Si le texte fait bien allusion à l’accord de Paris, demandant qu’il soit mis en œuvre rapidement, il ne comporte aucune clause juridiquement contraignante en ce sens, ni ne prévoit de sanctions en cas de non-application par les parties. Il encourage les investissements financiers, notamment de la Banque européenne d’investissement, sans toutefois imposer de critères de durabilité, laissant ainsi la porte ouverte au financement de l’agriculture industrielle, nuisible au climat, et à la destruction d’écosystèmes vitaux.
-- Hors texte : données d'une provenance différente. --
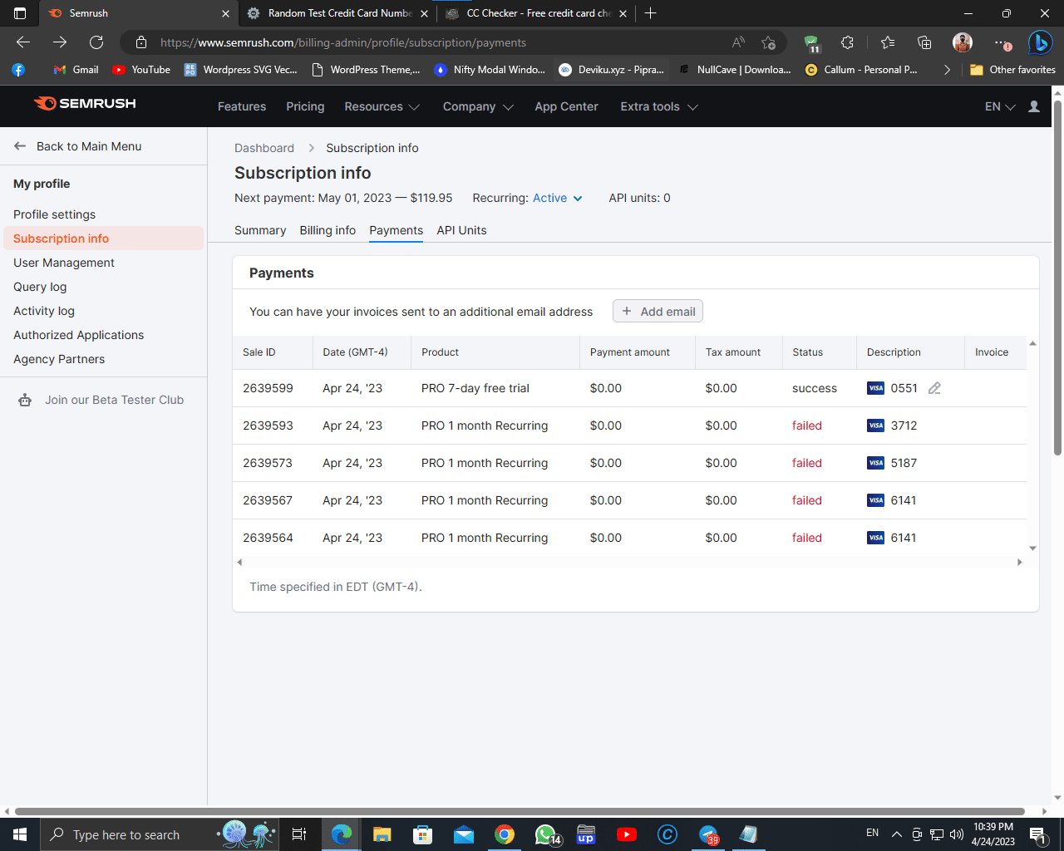Open Google Chrome from the taskbar
The width and height of the screenshot is (1064, 851).
(504, 834)
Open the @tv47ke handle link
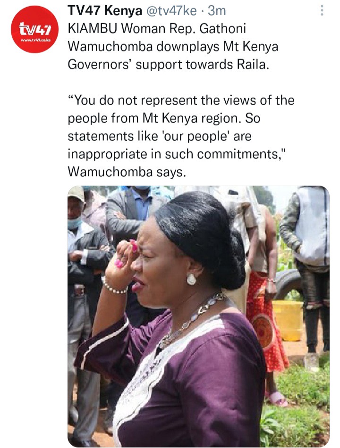The image size is (340, 448). [171, 11]
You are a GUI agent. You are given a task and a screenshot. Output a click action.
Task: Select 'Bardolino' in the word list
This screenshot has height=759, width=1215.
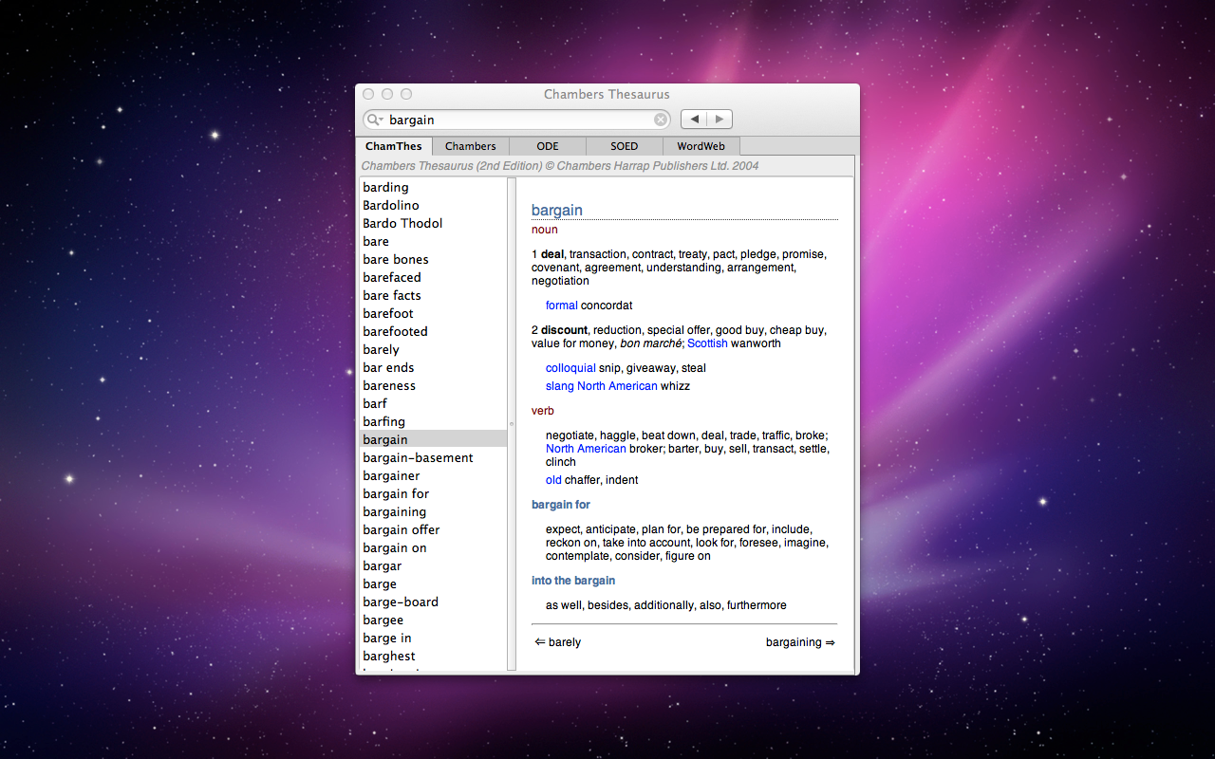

Des processus antidémocratiques
Le document révèle également que l’accord d’association prévoit la mise en place de structures (« conseil d’association » et « comités d’association ») qui échappent aux processus démocratiques et excluent le Parlement européen et les parlements nationaux des mécanismes de prise de décisions. Ces structures sont habilitées à adopter des décisions et des interprétations juridiquement contraignantes de l’accord.
La France doit bloquer cet accord
Les conclusions de la commission d’experts mandatée par le Premier ministre pour évaluer les impacts de cet accord sont claires : il va contribuer à augmenter la déforestation de 5 à 25% par an dans les six prochaines années. Cette aggravation de la destruction des écosystèmes forestiers doit conduire le gouvernement français à s’opposer fermement à cet accord et à s’assurer qu’il soit définitivement rejeté par les États membres de l’UE. Les garanties proposées par le gouvernement sont largement insuffisantes, mal définies et ne permettront pas de répondre à l’ampleur des enjeux.
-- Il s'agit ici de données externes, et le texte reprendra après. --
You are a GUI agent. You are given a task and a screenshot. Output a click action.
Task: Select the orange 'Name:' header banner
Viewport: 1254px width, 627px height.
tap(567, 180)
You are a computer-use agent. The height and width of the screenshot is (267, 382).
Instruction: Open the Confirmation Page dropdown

Un traité controversé en Europe
Au niveau européen, plusieurs Etats ont émis des réserves ou des oppositions, tels que l’Irlande, l’Autriche ou encore le Luxembourg. L’Allemagne de son côté semble déterminée à adopter le traité. Plusieurs sondages montrent que les agriculteurs et agricultrices des États membres refusent aussi cet accord.
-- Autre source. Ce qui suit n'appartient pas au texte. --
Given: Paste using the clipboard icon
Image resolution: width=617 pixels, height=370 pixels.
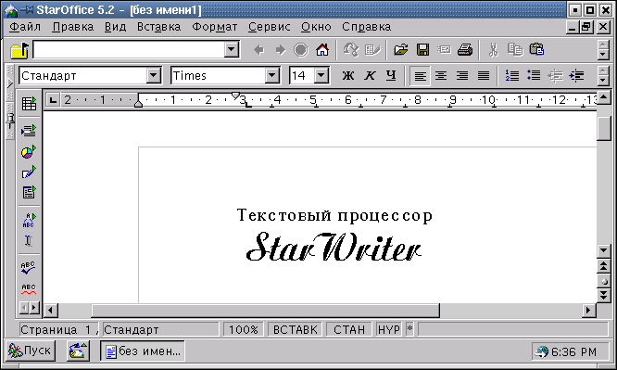Looking at the screenshot, I should [x=537, y=50].
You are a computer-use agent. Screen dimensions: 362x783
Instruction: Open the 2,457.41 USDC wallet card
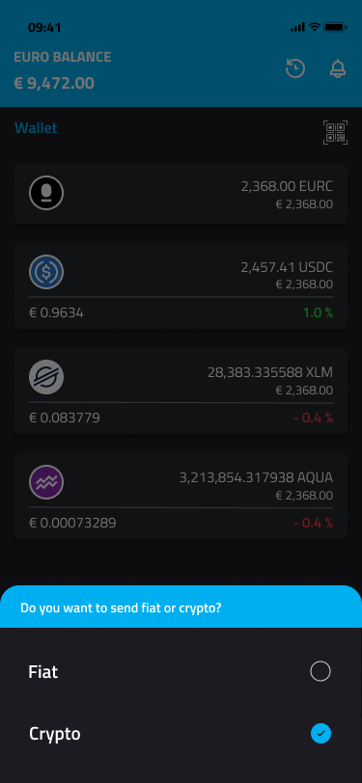[x=181, y=285]
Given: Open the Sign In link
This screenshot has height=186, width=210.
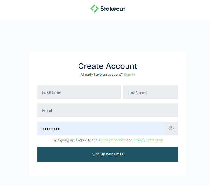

Quelles sont les prochaines étapes ?
Avant que le processus d’approbation ne démarre, le texte doit faire l’objet d’une relecture juridique et être traduit dans toutes les langues de l’UE, travaux qui ont débuté depuis plusieurs mois. La Commission européenne devra ensuite présenter une proposition en vue d’une décision du Conseil concernant la signature de l’accord, ce qui pourrait intervenir au plus tôt le 9 novembre 2020 lors de la réunion du Conseil des affaires étrangères. Etant donné que l’accord commercial fait partie intégrante de l’accord d’association, l’accord unanime du Conseil ainsi que l’approbation du Parlement européen seront nécessaires.
Si la Commission décide de dissocier l’accord de libre-échange de l’accord d’association, et de ne soumettre que l’accord de libre-échange à l’approbation du Conseil, cette approbation ne nécessitera que la majorité qualifiée des Etats membres. Une telle décision serait scandaleuse notamment car elle s’apparenterait à un tour de passe-passe visant en particulier à contourner le vote démocratique et juridiquement contraignant du parlement autrichien, qui contraint son gouvernement à s’opposer à l’accord.